(Information provided begins)

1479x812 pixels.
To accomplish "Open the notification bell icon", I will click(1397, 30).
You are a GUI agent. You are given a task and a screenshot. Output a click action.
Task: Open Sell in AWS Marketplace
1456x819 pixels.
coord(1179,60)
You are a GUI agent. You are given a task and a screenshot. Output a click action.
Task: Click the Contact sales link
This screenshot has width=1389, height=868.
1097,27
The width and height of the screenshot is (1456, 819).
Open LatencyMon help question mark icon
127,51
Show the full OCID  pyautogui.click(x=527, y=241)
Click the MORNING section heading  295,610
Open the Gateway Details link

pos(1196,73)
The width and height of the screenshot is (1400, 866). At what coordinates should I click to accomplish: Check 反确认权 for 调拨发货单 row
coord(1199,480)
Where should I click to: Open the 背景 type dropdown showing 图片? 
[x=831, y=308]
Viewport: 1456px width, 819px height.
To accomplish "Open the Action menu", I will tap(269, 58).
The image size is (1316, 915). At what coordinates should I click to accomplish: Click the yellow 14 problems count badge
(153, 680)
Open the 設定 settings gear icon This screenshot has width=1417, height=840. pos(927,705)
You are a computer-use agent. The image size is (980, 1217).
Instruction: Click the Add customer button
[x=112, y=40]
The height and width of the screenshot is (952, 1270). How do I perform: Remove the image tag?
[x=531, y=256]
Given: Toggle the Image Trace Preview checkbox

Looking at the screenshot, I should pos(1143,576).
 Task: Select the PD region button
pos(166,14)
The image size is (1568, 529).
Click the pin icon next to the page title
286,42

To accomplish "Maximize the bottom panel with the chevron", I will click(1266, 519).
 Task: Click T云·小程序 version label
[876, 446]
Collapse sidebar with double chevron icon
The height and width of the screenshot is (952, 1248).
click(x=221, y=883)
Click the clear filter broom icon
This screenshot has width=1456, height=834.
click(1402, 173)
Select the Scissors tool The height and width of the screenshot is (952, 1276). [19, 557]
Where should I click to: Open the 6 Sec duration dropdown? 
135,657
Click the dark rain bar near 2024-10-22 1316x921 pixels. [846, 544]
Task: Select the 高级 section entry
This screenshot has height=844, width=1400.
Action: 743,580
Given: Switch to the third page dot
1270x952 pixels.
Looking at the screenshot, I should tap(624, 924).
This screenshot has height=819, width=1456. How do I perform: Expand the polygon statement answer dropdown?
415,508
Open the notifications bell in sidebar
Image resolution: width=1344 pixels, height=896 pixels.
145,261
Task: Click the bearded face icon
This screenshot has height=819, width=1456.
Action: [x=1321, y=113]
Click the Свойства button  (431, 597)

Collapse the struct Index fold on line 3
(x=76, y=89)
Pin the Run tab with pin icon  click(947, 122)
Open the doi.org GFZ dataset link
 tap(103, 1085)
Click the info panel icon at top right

(Information provided ends)

- [What this task involves]: Above are some records; extract every one of them exactly.

- [Exercise response]:
1479x812 pixels.
To accomplish "Open the notification bell icon", I will click(1397, 30).
You are a GUI agent. You are given a task and a screenshot. Output a click action.
Task: Open Sell in AWS Marketplace
1456x819 pixels.
coord(1179,60)
You are a GUI agent. You are given a task and a screenshot. Output a click action.
Task: Click the Contact sales link
This screenshot has width=1389, height=868.
1097,27
The width and height of the screenshot is (1456, 819).
Open LatencyMon help question mark icon
127,51
Show the full OCID  pyautogui.click(x=527, y=241)
Click the MORNING section heading  295,610
Open the Gateway Details link

pos(1196,73)
The width and height of the screenshot is (1400, 866). At what coordinates should I click to accomplish: Check 反确认权 for 调拨发货单 row
coord(1199,480)
Where should I click to: Open the 背景 type dropdown showing 图片? 
[x=831, y=308]
Viewport: 1456px width, 819px height.
To accomplish "Open the Action menu", I will tap(269, 58).
The image size is (1316, 915). At what coordinates should I click to accomplish: Click the yellow 14 problems count badge
(153, 680)
Open the 設定 settings gear icon This screenshot has width=1417, height=840. pos(927,705)
You are a computer-use agent. The image size is (980, 1217).
Instruction: Click the Add customer button
[x=112, y=40]
The height and width of the screenshot is (952, 1270). How do I perform: Remove the image tag?
[x=531, y=256]
Given: Toggle the Image Trace Preview checkbox

Looking at the screenshot, I should pos(1143,576).
 Task: Select the PD region button
pos(166,14)
The image size is (1568, 529).
Click the pin icon next to the page title
286,42

To accomplish "Maximize the bottom panel with the chevron", I will click(1266, 519).
 Task: Click T云·小程序 version label
[876, 446]
Collapse sidebar with double chevron icon
The height and width of the screenshot is (952, 1248).
click(x=221, y=883)
Click the clear filter broom icon
This screenshot has width=1456, height=834.
click(1402, 173)
Select the Scissors tool The height and width of the screenshot is (952, 1276). [19, 557]
Where should I click to: Open the 6 Sec duration dropdown? 
135,657
Click the dark rain bar near 2024-10-22 1316x921 pixels. [846, 544]
Task: Select the 高级 section entry
This screenshot has height=844, width=1400.
Action: 743,580
Given: Switch to the third page dot
1270x952 pixels.
Looking at the screenshot, I should tap(624, 924).
This screenshot has height=819, width=1456. How do I perform: Expand the polygon statement answer dropdown?
415,508
Open the notifications bell in sidebar
Image resolution: width=1344 pixels, height=896 pixels.
145,261
Task: Click the bearded face icon
This screenshot has height=819, width=1456.
Action: [x=1321, y=113]
Click the Свойства button  (431, 597)

Collapse the struct Index fold on line 3
(x=76, y=89)
Pin the Run tab with pin icon  click(947, 122)
Open the doi.org GFZ dataset link
 tap(103, 1085)
Click the info panel icon at top right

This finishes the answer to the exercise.